Data Engine is IBM Cloud's central service for data lakes. It provides stream ingestion, data preparation, ETL, and data query from Object Storage and Kafka. It also manages tables and views in a catalog that is compatible with Hive metastore and other big data engines and services can connect to it. Data Engine supports full standard ANSI SQL to submit work as serverless jobs. There is no infrastructure to manage.
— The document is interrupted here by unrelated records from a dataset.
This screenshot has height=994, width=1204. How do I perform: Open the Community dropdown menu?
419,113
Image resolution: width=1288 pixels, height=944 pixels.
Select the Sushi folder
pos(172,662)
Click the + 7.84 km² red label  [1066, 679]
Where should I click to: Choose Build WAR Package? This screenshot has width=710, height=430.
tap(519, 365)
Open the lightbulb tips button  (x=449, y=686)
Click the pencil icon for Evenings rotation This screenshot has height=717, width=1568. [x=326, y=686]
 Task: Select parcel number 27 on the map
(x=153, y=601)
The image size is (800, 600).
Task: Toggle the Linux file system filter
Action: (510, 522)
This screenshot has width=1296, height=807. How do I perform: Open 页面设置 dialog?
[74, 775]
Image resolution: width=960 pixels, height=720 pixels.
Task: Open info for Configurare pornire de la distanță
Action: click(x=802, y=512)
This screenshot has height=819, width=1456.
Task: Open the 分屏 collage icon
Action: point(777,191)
The service is highly available, offers a Multi-AZ deployment, and autoscales based on your workload.
Transform data to prepare it for all disciplines of AI by changing data content, granularity, format, and layout on disk.
Query server logs, click-stream data, IoT messages, or raw analytics events using SQL directly on the files where you store them in Cloud Object Storage. Run ad-hoc SQL queries against fresh data before the data has moved through the pipeline and into the reporting stack.
Use SQL to query structured data archived from legacy systems, databases (for example, NoSQL), and/or data warehouses in Cloud Object Storage.
Run SQLs from your application using the rich API ecosystem, comprising REST API, Python SDK, Node SDK, and IBM Cloud Function interface.
Use SQL to stream data from Kafka into Cloud Object Storage using a permanent running job.
Use an external Hive metastore catalog to organise your tables and views in a central catalog within the IBM Cloud.